■ Liste
◇ ◇ ◇ ◇ ◇ ◇ ◇

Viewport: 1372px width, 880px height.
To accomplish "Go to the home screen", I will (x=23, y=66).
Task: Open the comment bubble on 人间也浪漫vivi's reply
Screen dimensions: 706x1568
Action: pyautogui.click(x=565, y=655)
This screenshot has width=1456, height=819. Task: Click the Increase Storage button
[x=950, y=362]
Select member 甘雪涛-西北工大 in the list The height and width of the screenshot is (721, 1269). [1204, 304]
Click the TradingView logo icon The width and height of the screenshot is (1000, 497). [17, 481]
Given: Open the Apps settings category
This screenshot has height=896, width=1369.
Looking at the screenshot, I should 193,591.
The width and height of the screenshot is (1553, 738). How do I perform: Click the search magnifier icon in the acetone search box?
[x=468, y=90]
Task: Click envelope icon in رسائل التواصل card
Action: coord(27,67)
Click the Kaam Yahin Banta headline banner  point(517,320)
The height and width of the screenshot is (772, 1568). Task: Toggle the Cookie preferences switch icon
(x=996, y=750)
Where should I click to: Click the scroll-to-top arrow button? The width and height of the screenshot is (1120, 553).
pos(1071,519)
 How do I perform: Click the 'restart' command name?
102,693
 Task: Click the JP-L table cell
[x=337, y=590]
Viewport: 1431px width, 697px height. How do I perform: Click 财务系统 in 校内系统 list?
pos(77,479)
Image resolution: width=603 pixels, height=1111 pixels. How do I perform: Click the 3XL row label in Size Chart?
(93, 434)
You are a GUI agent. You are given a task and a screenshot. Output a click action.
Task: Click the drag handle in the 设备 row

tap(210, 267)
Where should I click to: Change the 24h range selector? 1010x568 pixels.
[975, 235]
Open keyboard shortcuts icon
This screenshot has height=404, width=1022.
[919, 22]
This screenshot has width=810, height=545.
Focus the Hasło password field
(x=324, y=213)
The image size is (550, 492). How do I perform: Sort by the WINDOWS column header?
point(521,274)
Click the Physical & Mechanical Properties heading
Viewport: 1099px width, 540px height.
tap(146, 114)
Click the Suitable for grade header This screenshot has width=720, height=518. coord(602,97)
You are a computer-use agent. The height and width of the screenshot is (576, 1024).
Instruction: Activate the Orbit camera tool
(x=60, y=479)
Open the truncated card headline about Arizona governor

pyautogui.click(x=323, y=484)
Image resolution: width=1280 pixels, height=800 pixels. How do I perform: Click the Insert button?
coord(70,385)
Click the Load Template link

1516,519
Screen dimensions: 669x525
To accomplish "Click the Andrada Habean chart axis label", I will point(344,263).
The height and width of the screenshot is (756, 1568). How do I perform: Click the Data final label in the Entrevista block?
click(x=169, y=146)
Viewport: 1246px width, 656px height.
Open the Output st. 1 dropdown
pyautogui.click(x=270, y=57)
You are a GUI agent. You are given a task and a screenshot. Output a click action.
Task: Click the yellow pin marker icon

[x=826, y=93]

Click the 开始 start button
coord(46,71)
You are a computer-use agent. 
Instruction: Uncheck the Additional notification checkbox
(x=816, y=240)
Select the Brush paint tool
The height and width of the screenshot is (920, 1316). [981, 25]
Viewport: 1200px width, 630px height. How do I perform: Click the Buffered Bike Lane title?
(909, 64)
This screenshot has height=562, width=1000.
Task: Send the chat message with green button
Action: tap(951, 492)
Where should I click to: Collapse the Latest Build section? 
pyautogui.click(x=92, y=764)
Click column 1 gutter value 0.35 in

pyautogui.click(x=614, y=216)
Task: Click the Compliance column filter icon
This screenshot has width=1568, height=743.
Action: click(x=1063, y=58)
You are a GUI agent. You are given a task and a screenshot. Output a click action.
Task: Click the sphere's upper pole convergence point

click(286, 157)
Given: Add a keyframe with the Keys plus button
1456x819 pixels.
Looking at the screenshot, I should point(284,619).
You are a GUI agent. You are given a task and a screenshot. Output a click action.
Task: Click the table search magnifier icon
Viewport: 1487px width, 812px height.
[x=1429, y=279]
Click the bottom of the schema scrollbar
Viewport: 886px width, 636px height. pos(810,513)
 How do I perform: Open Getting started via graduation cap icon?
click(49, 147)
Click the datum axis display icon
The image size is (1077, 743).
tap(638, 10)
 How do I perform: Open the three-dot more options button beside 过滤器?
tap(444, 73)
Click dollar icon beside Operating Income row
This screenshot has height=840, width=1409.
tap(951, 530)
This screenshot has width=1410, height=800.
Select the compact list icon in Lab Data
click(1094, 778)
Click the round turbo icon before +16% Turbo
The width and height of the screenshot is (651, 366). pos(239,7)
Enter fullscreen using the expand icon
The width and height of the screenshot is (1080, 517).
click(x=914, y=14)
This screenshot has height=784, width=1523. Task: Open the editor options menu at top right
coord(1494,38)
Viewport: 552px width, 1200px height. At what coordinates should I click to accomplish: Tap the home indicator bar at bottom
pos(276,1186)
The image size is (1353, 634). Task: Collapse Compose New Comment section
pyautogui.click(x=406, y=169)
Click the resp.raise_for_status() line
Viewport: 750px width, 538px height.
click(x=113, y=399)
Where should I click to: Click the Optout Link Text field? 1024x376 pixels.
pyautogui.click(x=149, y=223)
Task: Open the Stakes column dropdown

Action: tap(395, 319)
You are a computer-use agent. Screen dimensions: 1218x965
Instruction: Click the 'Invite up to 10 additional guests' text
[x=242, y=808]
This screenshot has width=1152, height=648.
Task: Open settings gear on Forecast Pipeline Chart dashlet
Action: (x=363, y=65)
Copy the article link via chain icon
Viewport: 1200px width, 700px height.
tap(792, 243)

◇ ◇ ◇ ◇ ◇ ◇ ◇

■ Objet de l'exercice
Reproduisez l'ensemble de ces données telles quelles, ligne après ligne, sans rien y changer.

■ Solution du problème
Viewport: 1372px width, 880px height.
To accomplish "Go to the home screen", I will (x=23, y=66).
Task: Open the comment bubble on 人间也浪漫vivi's reply
Screen dimensions: 706x1568
Action: pyautogui.click(x=565, y=655)
This screenshot has width=1456, height=819. Task: Click the Increase Storage button
[x=950, y=362]
Select member 甘雪涛-西北工大 in the list The height and width of the screenshot is (721, 1269). [1204, 304]
Click the TradingView logo icon The width and height of the screenshot is (1000, 497). [17, 481]
Given: Open the Apps settings category
This screenshot has height=896, width=1369.
Looking at the screenshot, I should 193,591.
The width and height of the screenshot is (1553, 738). How do I perform: Click the search magnifier icon in the acetone search box?
[x=468, y=90]
Task: Click envelope icon in رسائل التواصل card
Action: coord(27,67)
Click the Kaam Yahin Banta headline banner  point(517,320)
The height and width of the screenshot is (772, 1568). Task: Toggle the Cookie preferences switch icon
(x=996, y=750)
Where should I click to: Click the scroll-to-top arrow button? The width and height of the screenshot is (1120, 553).
pos(1071,519)
 How do I perform: Click the 'restart' command name?
102,693
 Task: Click the JP-L table cell
[x=337, y=590]
Viewport: 1431px width, 697px height. How do I perform: Click 财务系统 in 校内系统 list?
pos(77,479)
Image resolution: width=603 pixels, height=1111 pixels. How do I perform: Click the 3XL row label in Size Chart?
(93, 434)
You are a GUI agent. You are given a task and a screenshot. Output a click action.
Task: Click the drag handle in the 设备 row

tap(210, 267)
Where should I click to: Change the 24h range selector? 1010x568 pixels.
[975, 235]
Open keyboard shortcuts icon
This screenshot has height=404, width=1022.
[919, 22]
This screenshot has width=810, height=545.
Focus the Hasło password field
(x=324, y=213)
The image size is (550, 492). How do I perform: Sort by the WINDOWS column header?
point(521,274)
Click the Physical & Mechanical Properties heading
Viewport: 1099px width, 540px height.
tap(146, 114)
Click the Suitable for grade header This screenshot has width=720, height=518. coord(602,97)
You are a computer-use agent. The height and width of the screenshot is (576, 1024).
Instruction: Activate the Orbit camera tool
(x=60, y=479)
Open the truncated card headline about Arizona governor

pyautogui.click(x=323, y=484)
Image resolution: width=1280 pixels, height=800 pixels. How do I perform: Click the Insert button?
coord(70,385)
Click the Load Template link

1516,519
Screen dimensions: 669x525
To accomplish "Click the Andrada Habean chart axis label", I will point(344,263).
The height and width of the screenshot is (756, 1568). How do I perform: Click the Data final label in the Entrevista block?
click(x=169, y=146)
Viewport: 1246px width, 656px height.
Open the Output st. 1 dropdown
pyautogui.click(x=270, y=57)
You are a GUI agent. You are given a task and a screenshot. Output a click action.
Task: Click the yellow pin marker icon

[x=826, y=93]

Click the 开始 start button
coord(46,71)
You are a computer-use agent. 
Instruction: Uncheck the Additional notification checkbox
(x=816, y=240)
Select the Brush paint tool
The height and width of the screenshot is (920, 1316). [981, 25]
Viewport: 1200px width, 630px height. How do I perform: Click the Buffered Bike Lane title?
(909, 64)
This screenshot has height=562, width=1000.
Task: Send the chat message with green button
Action: tap(951, 492)
Where should I click to: Collapse the Latest Build section? 
pyautogui.click(x=92, y=764)
Click column 1 gutter value 0.35 in

pyautogui.click(x=614, y=216)
Task: Click the Compliance column filter icon
This screenshot has width=1568, height=743.
Action: click(x=1063, y=58)
You are a GUI agent. You are given a task and a screenshot. Output a click action.
Task: Click the sphere's upper pole convergence point

click(286, 157)
Given: Add a keyframe with the Keys plus button
1456x819 pixels.
Looking at the screenshot, I should point(284,619).
You are a GUI agent. You are given a task and a screenshot. Output a click action.
Task: Click the table search magnifier icon
Viewport: 1487px width, 812px height.
[x=1429, y=279]
Click the bottom of the schema scrollbar
Viewport: 886px width, 636px height. pos(810,513)
 How do I perform: Open Getting started via graduation cap icon?
click(49, 147)
Click the datum axis display icon
The image size is (1077, 743).
tap(638, 10)
 How do I perform: Open the three-dot more options button beside 过滤器?
tap(444, 73)
Click dollar icon beside Operating Income row
This screenshot has height=840, width=1409.
tap(951, 530)
This screenshot has width=1410, height=800.
Select the compact list icon in Lab Data
click(1094, 778)
Click the round turbo icon before +16% Turbo
The width and height of the screenshot is (651, 366). pos(239,7)
Enter fullscreen using the expand icon
The width and height of the screenshot is (1080, 517).
click(x=914, y=14)
This screenshot has height=784, width=1523. Task: Open the editor options menu at top right
coord(1494,38)
Viewport: 552px width, 1200px height. At what coordinates should I click to accomplish: Tap the home indicator bar at bottom
pos(276,1186)
The image size is (1353, 634). Task: Collapse Compose New Comment section
pyautogui.click(x=406, y=169)
Click the resp.raise_for_status() line
Viewport: 750px width, 538px height.
click(x=113, y=399)
Where should I click to: Click the Optout Link Text field? 1024x376 pixels.
pyautogui.click(x=149, y=223)
Task: Open the Stakes column dropdown

Action: tap(395, 319)
You are a computer-use agent. Screen dimensions: 1218x965
Instruction: Click the 'Invite up to 10 additional guests' text
[x=242, y=808]
This screenshot has width=1152, height=648.
Task: Open settings gear on Forecast Pipeline Chart dashlet
Action: (x=363, y=65)
Copy the article link via chain icon
Viewport: 1200px width, 700px height.
tap(792, 243)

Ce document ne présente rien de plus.